Lesetext:
================
Es reicht schon, dass Leute mit doppelter oder dreifacher Nationalität mehr Rechte haben als andere, da sie in mehreren Staaten wählen dürfen. Mit einem Wahlrecht für alle Ansässigen würde man diese Ungerechtigkeit noch verschlimmern.
Et geet duer mat dem Gesouers vun enger Minoritéit, (20%), déi sech drunn hält wéi de Geck un de Bengel, well se der Majoritéit hire Wellen wellen opzwengen. Grad dofir hunn déi Gring bei de Wahlen esou e Fouss hannebäi kritt.
An meine nationalistischen Stammtisch-Meckerköpfe : was hat der Name mit der Nationalität zu tun? Wenn euer Argument „Nationalität = Wahlrecht“ ernst gemeint ist, dann müsste ja auch ein Ali Ben Saddat mit luxemburgischer Nationalität den Posten des Premiers bekommen können. Wo wäre das Problem? Die Briten, ansonsten nicht ganz frei von nationalistischem Gedankengut, scheinen sich nicht an einem Namen wie Sadiq Khan oder Rishi Sunak zu stören… how shocking! Ich schließe draus dass ihr euch nur an der (unmittelbar) nicht-luxemburgischen Herkunft stört… dafür gibt es doch ein Wort, wieso fällt es mir jetzt nicht ein??
================
Datenzeilen:
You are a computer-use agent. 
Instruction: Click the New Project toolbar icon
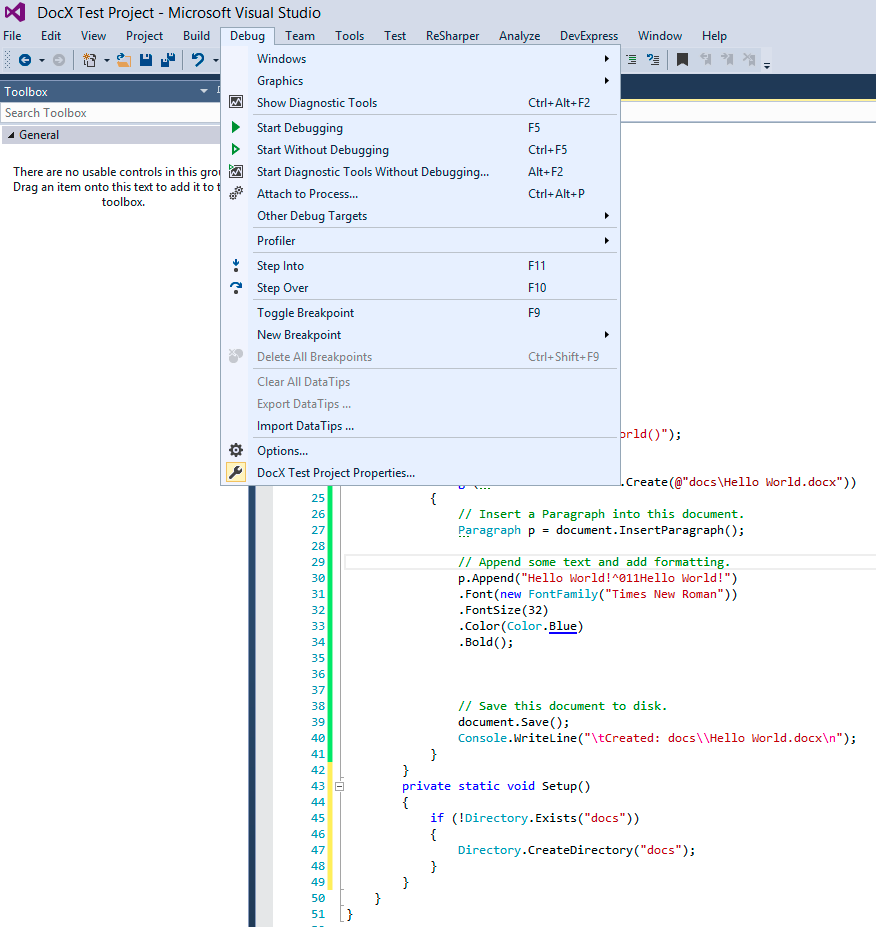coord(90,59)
================
Aufgaben zur Übung:
(1) Welche zwei Namen nennt der Kommentartext zum Wahlrecht als Beispiele, an denen sich die Briten nicht zu stören scheinen?
(2) Gib den Kommentartext zum Wahlrecht von „An meine nationalistischen“ bis „jetzt nicht ein??“ wieder und ersetze dabei „Premiers“ durch „Regierungschefs“.
(3) Führe den Kommentartext zum Wahlrecht im Anschluss an seinen letzten Satz fort.
Die Zeilen sind für die Bearbeitung ohne Bedeutung.

Lösungen zur Übung:
(1) Sadiq Khan und Rishi Sunak.

(2)
An meine nationalistischen Stammtisch-Meckerköpfe : was hat der Name mit der Nationalität zu tun? Wenn euer Argument „Nationalität = Wahlrecht“ ernst gemeint ist, dann müsste ja auch ein Ali Ben Saddat mit luxemburgischer Nationalität den Posten des Regierungschefs bekommen können. Wo wäre das Problem? Die Briten, ansonsten nicht ganz frei von nationalistischem Gedankengut, scheinen sich nicht an einem Namen wie Sadiq Khan oder Rishi Sunak zu stören… how shocking! Ich schließe draus dass ihr euch nur an der (unmittelbar) nicht-luxemburgischen Herkunft stört… dafür gibt es doch ein Wort, wieso fällt es mir jetzt nicht ein??

(3)
Und außerdem… wenn Ali Premier wird, dann hat wohl mehr als nur seine Großfamilie für ihn gestimmt. Wo bleibt jetzt wieder der Aufschrei nach dem berüchtigten „Wählerwillen“??
Das Tageblatt-Editorial bietet diskussionswürdige Argumente, mit denen man vielleicht nicht einverstanden sein muss. Dass aber die üblichen „man-kann-ja-auch“-Argumente (aber wieso „muss“ man? das wird nie begründet) wieder herhalten müssen, ist schon traurig. Billiges Herkunft-bashing ist aber unterhalb der Gürtellinie…
@DanV
Ich stimme dir vollkommen zu.
Wahlrecht nur für Luxemburger und das Erlangen der Staatsbürgerschaft nicht mehr nur an eine Sprache binden.
In der Realität haben wir 3 Amtssprachen. Irgendwie trifft man sich immer in einer Sprache…im Privaten, auf der Arbeit und auch beim Staatsdienst, es klappt doch!
@jung.lux.lux
Wie kommst du darauf, dass man die Nationalität extrem einfach bekommt???
Einfach bekommst du nur die Nationalität wenn du einen Bopi aus Luxemburg hast der nach 1900 geboren ist.
Dann bekommst du den Pass ohne ein Wort luxemburgisch zu sprechen und du musst noch nicht einmal wissen wo Luxemburg überhaupt liegt.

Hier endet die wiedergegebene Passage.